I took my scooter down to the beach in the early evening yesterday, mostly to feel the cooling wind of my passage at the end of yet another day of oppressive heat and humidity. We don’t get many of those in Southern Maine, not enough to justify the cost of an air-conditioner certainly, so when we do get them, all we can do is sort of suffer through with window fans, iced drinks…and occasional scooter rides when things just get too drippy.
Turns out the sky over the ocean and the marshes was spectacular. I puttered about from place to likely place, cooling myself in the rides, and took a lot of pictures. π
This is the view last night out to sea from one of our semi-private beaches. I like the low angle. It was taken with my Samsung Smart Camera WB250F, which, unfortunately, does not have an articulated LCD. What it has is an excellent, no-tripod-needed, in-camera HDR, which was called for here. I am learning, for the the low shots, to shoot more or less blind, and straighten in software later π Rich Tone mode. 24mm equivalent field of view. Recorded exif for the three shot sequence was f3.2 @ 1/500th @ ISO 100. Processed in PicSay Pro on the Samsung Galaxy S4 smartphone.

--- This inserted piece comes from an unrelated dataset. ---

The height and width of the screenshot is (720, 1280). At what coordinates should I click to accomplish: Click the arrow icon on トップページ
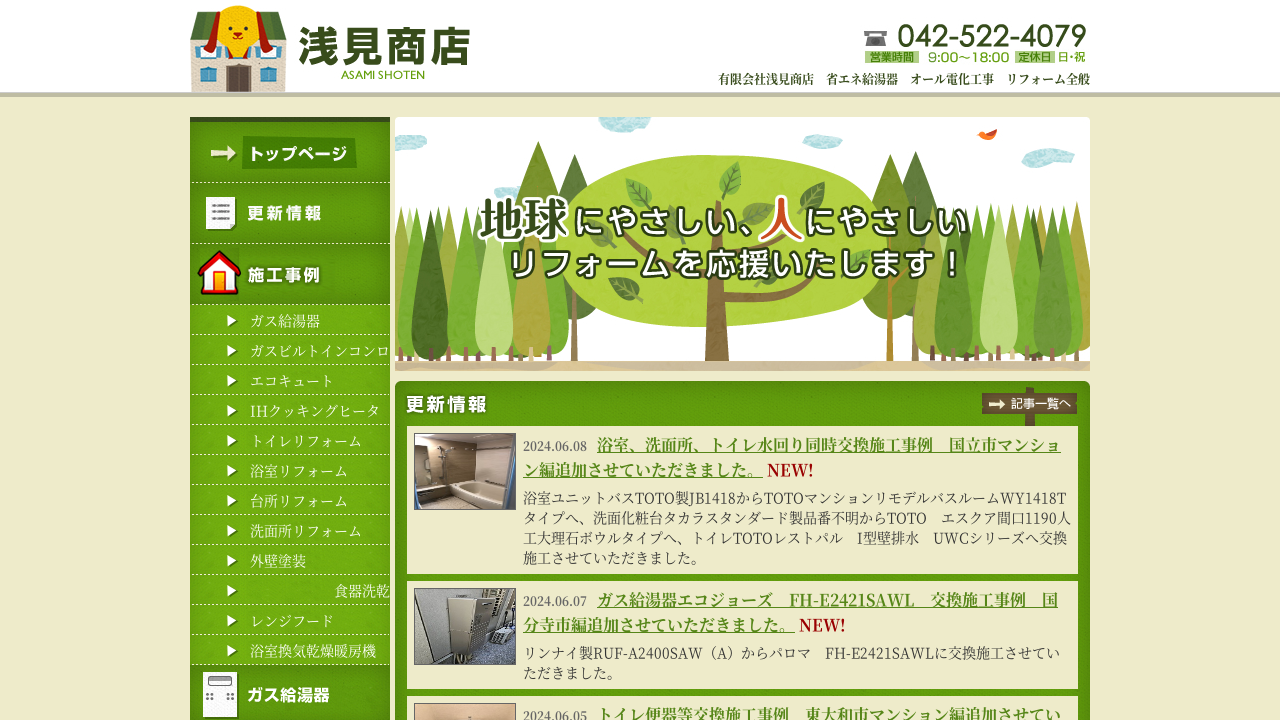(x=223, y=153)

And for the Sunday thought: I was also having, yesterday, a Facebook conversation with a young friend, the son of an old friend, about choosing a place to live. I gave him several suggestions from among the places I have lived and visited, but then he specified that he needs the ocean. “Being able to look out over the water from the beach and not to be able to see the other side, is something that I really need. I need that sense of curiosity and the sense of greatness that the power of the ocean displays.”
Today’s image is, in fact, the view he grew up with. The family moved inland while he was still young, but his grandparents still have a house on this beach, and I am sure he looked out on this sea often enough each summer so the view became part of the essence of his soul.
I, on the other hand, grew up in hills. My father and mother built a house on the shoulder of a high hill in rural New York State. The view that shaped me was pasture and woodland stretching away in folds to the horizon. We never got to the ocean at all. When we wanted, as people will, whether they can articulate the need as such, a wider horizon, the mystery and the wonder of the long view, we would drive up, or hike up one of our green mountains. For me, the view from a bare hill top, or even more, the view from a stony mountain top, especially under a spectacular sky, has the same power as the view out over the sea does for my friend. It might be more “homey” and even more “homely” but it is still full of power and glory.
I did not come to the sea, really, until I was a young man, and then we lived by the ocean just long enough for me to miss the view when we moved far inland to the desert mountains of the Southwest. I am, after all, back by the sea. And yet, I found that same mystery and wonder in the desert. Oh I have never seen a real desert, with sand dunes or stony flats running on to the eye-level horizon, but I found that sense of power and grandeur in the intensely living desert of the American Southwest, always with its mountain islands rising to the sky in every direction. And the view from the tops of those mountains! There was a wonder.
And then, too, while we lived in New Mexico, we spent time in the Rocky Mountains of Southwest Colorado each summer, camping and hiking. I defy anyone to climb even a 10,000 foot, wildflower infested, peak in High Peaks area of Colorado and not feel the awe of that long view!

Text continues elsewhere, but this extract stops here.